As portas se abriram e foi como espremer pasta de dente. Era quase impossível tantos corpos passarem por uma mesma porta e ao mesmo tempo. Meu professor entrou primeiro, tinha fones nas orelhas, mochila nas costas, o Kindle na mão. Parecia que ele também gostava de ler, mas nunca tive coragem para puxar assunto sobre isso, nem sobre qualquer outra coisa, na verdade.

Me aconcheguei há uns três bancos de distância. Podia vê-lo do outro lado, os olhos concentrados na tela. Era quase todo dia assim, e todas as manhãs me via conversando com ele, argumentando aqui dentro da cabeça o que diabos eu perguntaria para ele. Falar sobre a escola? Notas? Provas? Não, de jeito nenhum! Falar dessas coisas me aborrecia, e ele pensaria que estou enchendo saco, e não dando mole....

Bom, enquanto o metrô deslizava pela cidade, pensei no que sabia sobre ele. Seu nome era Eron, Eron Ferreira, um nome comum, nada extravagante. Sabia também que ele não tinha trinta, talvez uns vinte e oito anos, por aí. Nunca o vi com mulher alguma, nem homem, o que não queria dizer nada, já que eu não o via o dia todo. Só por boa parte dele...

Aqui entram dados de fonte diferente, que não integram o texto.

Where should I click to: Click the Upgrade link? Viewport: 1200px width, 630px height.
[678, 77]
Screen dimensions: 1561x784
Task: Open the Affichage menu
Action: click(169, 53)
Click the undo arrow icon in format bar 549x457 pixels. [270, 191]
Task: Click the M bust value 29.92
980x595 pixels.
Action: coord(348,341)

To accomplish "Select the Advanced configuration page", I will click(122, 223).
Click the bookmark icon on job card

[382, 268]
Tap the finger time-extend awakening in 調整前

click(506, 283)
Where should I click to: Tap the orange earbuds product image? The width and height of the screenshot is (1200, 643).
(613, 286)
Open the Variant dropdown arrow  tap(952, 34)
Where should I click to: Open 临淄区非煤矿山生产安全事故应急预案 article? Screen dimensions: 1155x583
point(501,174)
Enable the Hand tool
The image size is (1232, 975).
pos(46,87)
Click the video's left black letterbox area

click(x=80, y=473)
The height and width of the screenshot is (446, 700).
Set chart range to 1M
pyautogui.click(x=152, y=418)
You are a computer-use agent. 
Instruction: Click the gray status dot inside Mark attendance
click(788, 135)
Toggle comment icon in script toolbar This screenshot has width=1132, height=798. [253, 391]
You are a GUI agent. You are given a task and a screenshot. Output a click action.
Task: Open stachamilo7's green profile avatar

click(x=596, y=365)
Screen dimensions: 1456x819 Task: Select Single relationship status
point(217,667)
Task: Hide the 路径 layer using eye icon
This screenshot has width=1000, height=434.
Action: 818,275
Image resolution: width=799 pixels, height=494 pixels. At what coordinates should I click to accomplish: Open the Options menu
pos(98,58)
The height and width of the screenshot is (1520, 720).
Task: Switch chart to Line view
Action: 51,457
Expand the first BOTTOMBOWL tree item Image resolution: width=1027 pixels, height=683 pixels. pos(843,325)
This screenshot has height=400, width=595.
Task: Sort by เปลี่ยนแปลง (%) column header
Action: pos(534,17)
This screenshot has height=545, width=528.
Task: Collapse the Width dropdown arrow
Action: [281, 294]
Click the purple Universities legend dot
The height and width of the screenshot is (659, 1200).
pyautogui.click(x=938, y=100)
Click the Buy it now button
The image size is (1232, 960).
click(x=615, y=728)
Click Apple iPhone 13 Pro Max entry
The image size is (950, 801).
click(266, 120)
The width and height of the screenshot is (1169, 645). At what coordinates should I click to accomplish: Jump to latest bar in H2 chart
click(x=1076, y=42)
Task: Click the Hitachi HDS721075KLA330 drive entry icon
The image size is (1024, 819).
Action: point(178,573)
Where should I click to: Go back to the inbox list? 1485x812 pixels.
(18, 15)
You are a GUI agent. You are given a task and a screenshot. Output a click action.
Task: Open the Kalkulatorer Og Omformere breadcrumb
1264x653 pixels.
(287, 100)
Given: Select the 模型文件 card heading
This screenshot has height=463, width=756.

Foi aí que ele levantou os olhos e me encarou. Aquela encarada rápida, que não durou mais que um milésimo, pois eu, Ana Lúcia com o coração pulando pela boca, desviou a cara para o canto, e sentiu o rosto queimar, ruborizado.

Ai que vergonha!

Odeio quando isso acontece, quando estamos olhando, as vezes de modo inocente, e a pessoa olha de volta. Eu estava despreparada! Bom, hora de esquecer isso, Ana. Vamos lá... abra seu Kindle, leia alguma coisa, escute uma música. Esqueça esse cara, por favor.

Quando o metrô parou, a pasta humana se espremeu novamente pelas portas. Era uma aventura até mesmo para chegar ao colégio. Levaram-se ainda mais alguns ônibus e várias músicas até que, finalmente, pisasse na escola.

Aleluia.

A entrada fervia de alunos como sempre, um pequeno oceano de pontos brancos carregando mochilas, cochichando aqui, brigando ali e se beijando por aí.

Eu não tinha muitas amigas, é verdade, mas era o último ano, então era normal, cada uma seguiria seu rumo. Coisas da vida...

— Olha só se não é a dona da passarela — foi o que disse Bárbara, minha amiga, no melhor e mais esquisito jeito de cumprimentar alguém.

— Oi, bom dia — respondi no tom casual de sempre, Eron ainda perseguia minha mente...

— Que foi? Dormiu mal? — perguntou ela, amarrando os cabelos louros num coque enquanto subíamos as escadarias.

— Ah, sim — bocejei. — Dormi tarde ontem, fiquei lendo até cair no sono.

Entramos na sala, os alunos sentados sobre as carteiras, os grupos reunidos, conversando, arremessando bolinhas de papel de um lado para o outro. A aula começou alguns minutos depois. Biologia. Sorri quando o professor entrou na sala.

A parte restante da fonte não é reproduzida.